September 27, 2002

Translations of Anglo-Saxon Poetry

Know what the most downloaded thingamabob on Arras.net is? Try: a .pdf of 5 translations of Anglo-Saxon poetry that I did in 1995 when I was a graduate student at the CUNY Grad Center. I never thought they were that hot, but 590 people at least looked at it in the past month. Maybe you should too:

http://www.arras.net/translations.pdf

Of course, I understand if you want to pass -- my guess is that a good 99.9% of those who downloaded it were merely trying to ace there exams -- my translations are pretty accurate representations of the text, though at one point I have Scooby Doo come flying down on a bobsled to put out the fire on King Olaf of Sweden's big toe.

Posted by Brian Stefans at September 27, 2002 02:25 PM
Comments

Well, I downloaded them becouse I liked them. Possibly I'll try and translate them from English to Italian if they were not translated already. (I'm an English to Italian freelance translator.) Really good poetry, I liked The Seafarer. Do you know if there's a translation from English to Italian?

Paolo

Posted by: Paolo Roat at August 14, 2003 09:43 AM

These secret identities serve a variety of purposes, and they help us to understand how variables work. In this lesson, we'll be writing a little less code than we've done in previous articles, but we'll be taking a detailed look at how variables live and work.

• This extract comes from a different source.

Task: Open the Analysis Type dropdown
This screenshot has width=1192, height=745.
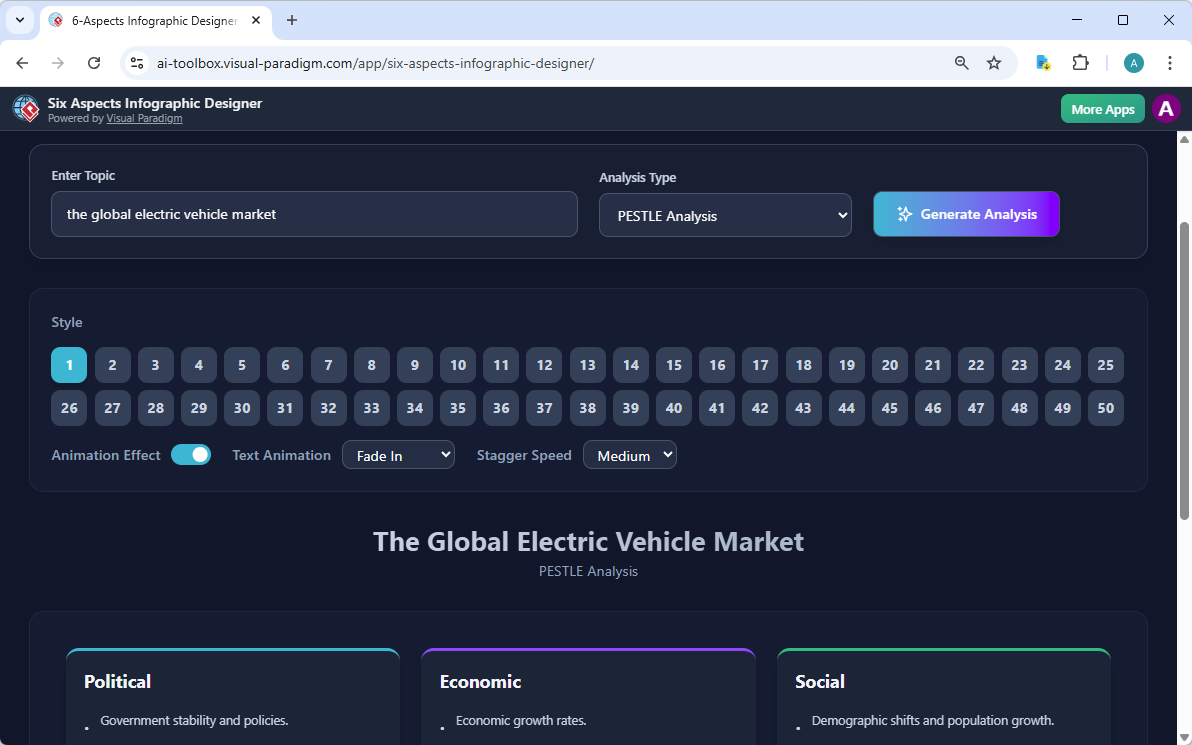Action: [725, 215]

Posted by: Melchior at January 18, 2004 10:53 PM

To address this issue, we turn to the second place to put variables, which is called the Heap. If you think of the Stack as a high-rise apartment building somewhere, variables as tenets and each level building atop the one before it, then the Heap is the suburban sprawl, every citizen finding a space for herself, each lot a different size and locations that can't be readily predictable. For all the simplicity offered by the Stack, the Heap seems positively chaotic, but the reality is that each just obeys its own rules.

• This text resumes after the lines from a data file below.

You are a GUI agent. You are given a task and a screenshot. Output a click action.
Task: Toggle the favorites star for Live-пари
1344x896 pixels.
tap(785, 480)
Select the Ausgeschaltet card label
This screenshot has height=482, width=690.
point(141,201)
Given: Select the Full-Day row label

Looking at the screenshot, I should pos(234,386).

Posted by: Elizabeth at January 18, 2004 10:54 PM

This variable is then used in various lines of code, holding values given it by variable assignments along the way. In the course of its life, a variable can hold any number of variables and be used in any number of different ways. This flexibility is built on the precept we just learned: a variable is really just a block of bits, and those bits can hold whatever data the program needs to remember. They can hold enough data to remember an integer from as low as -2,147,483,647 up to 2,147,483,647 (one less than plus or minus 2^31). They can remember one character of writing. They can keep a decimal number with a huge amount of precision and a giant range. They can hold a time accurate to the second in a range of centuries. A few bits is not to be scoffed at.

Posted by: Charles at January 18, 2004 10:55 PM

Being able to understand that basic idea opens up a vast amount of power that can be used and abused, and we're going to look at a few of the better ways to deal with it in this article.